My first post-op PSA was 0. Based on the specifics of my case, the Han postop tables of the probability of biochemical recurrence (detectable PSA) show the following: 3 years after surgery: 3%, 5 years after surgery: 4%, 7 years after surgery: 6%, 10 years after surgery: 8%.
As for the surgical experience, it was easy. I had very little pain, and although I was 75 years old at the time, I was in excellent physcal condition, so my surgeon declared me ready to go home on day 2. The catheter was removed on schedule (10th day post-op). There were no complications. I am currently 4 months post-op and not yet continent. It's annoying to use pads, but it doesn't keep me from enjoying life. On the other hand, it's keeping me from even thinking about sexual function at this point.

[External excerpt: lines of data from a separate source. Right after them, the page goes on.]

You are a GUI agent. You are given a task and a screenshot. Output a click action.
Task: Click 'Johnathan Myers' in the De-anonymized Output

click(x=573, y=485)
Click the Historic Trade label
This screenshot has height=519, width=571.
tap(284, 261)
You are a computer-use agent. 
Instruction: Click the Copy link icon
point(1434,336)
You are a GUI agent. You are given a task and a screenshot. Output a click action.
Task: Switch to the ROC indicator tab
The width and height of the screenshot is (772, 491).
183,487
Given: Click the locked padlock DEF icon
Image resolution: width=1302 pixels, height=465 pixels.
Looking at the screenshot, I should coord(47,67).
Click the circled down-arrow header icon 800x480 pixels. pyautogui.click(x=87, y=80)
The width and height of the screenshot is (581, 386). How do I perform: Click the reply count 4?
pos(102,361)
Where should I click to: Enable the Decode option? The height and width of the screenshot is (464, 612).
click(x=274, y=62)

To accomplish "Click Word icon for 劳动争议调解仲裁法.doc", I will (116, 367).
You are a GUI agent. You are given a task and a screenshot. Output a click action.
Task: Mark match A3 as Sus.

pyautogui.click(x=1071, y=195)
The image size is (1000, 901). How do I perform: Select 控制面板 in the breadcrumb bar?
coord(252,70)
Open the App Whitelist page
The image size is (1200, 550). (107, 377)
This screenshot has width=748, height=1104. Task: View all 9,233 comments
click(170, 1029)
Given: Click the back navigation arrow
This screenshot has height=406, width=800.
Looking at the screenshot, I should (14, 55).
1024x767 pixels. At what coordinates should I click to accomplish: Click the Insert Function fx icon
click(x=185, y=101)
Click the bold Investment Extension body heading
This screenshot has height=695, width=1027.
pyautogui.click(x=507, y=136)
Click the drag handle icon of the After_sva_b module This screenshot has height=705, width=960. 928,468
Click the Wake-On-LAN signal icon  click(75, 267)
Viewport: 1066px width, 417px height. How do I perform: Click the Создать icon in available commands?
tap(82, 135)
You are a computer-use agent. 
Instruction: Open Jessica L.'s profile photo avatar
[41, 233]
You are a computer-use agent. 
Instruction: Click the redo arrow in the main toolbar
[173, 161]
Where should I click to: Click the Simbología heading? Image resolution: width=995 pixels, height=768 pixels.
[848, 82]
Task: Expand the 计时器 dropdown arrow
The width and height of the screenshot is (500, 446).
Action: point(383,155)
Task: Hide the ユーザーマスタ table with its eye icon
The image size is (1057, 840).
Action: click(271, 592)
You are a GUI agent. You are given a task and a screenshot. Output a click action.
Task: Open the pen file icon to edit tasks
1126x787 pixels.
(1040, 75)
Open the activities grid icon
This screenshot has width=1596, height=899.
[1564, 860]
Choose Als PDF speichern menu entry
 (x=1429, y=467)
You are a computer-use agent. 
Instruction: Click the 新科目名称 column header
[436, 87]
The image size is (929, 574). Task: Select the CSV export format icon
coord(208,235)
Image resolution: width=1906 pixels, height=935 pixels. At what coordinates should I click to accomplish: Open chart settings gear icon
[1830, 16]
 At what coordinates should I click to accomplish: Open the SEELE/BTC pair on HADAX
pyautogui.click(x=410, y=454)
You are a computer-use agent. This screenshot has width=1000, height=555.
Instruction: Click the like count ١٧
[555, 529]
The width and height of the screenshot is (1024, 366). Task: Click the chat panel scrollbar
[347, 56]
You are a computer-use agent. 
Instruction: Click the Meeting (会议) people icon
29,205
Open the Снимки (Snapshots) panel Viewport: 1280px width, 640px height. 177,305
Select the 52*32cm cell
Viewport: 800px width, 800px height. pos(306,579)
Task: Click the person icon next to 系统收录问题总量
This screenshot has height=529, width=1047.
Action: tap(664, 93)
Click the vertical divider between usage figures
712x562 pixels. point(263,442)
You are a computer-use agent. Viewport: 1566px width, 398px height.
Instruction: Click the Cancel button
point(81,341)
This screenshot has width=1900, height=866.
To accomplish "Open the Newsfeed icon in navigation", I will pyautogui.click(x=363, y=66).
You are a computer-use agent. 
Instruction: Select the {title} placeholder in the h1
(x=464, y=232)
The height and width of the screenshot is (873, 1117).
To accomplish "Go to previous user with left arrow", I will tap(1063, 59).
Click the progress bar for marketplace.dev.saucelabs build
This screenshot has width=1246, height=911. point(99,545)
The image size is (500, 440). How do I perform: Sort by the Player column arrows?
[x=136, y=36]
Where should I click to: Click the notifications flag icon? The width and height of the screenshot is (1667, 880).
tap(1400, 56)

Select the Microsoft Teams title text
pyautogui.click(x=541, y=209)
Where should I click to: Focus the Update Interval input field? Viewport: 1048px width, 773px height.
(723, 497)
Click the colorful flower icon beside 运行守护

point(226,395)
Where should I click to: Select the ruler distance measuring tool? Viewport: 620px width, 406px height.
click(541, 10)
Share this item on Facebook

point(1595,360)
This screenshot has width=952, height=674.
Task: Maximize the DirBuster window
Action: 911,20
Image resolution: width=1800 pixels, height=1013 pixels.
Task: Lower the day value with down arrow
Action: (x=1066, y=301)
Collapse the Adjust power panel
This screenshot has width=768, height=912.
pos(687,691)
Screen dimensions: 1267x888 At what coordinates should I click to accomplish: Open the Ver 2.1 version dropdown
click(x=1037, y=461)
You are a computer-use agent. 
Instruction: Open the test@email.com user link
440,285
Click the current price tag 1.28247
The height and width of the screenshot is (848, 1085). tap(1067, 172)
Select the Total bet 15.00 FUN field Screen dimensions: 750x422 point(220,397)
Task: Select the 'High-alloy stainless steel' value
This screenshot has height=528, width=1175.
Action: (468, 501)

I am now half way to my 78th birthday, 20 months since my prostate removal surgery. My PSA has remained 0, but urinary leakage and E.D. continue to be problems. Given my age and the fact that one of the two nerve bundles could not be preserved during the surgery (possibly as a consequence of the adhesions that may have developed from the numerous biopsies that were done during my 13 years of active surveillance), I knew that my chances of regaining erectile function were low. Injection therapy is not fun, so I haven't given it much effort. I am disappointed that I have been unable to regain urinary continence. I can get by with one pad per 24 hours on the rare days that I don't do a lot of errands, work out at the gym or walk/stand for long periods of time. On most days, I can get by with two pads per 24 hours. Once in a while, I need three. I continue to enjoy an active life with my wife and grown family, eat a healthy diet, and spend about 45 minutes to an hour almost every day at a gym or a Pilates studio trying to keep my biological age as much below my chronological age as possible. So far, so good!
Other than slightly less urine leakage, nothing else has changed. Most of my days include 2-3 hours of vigorous activity (more than a mile of fast walking, an hour of Pilates, and an hour of cardio at the gym). I can get by with two urine guards (pads) on those days. On the few light activity days (about one a week), I use one guard. My general health is excellent! Life is good!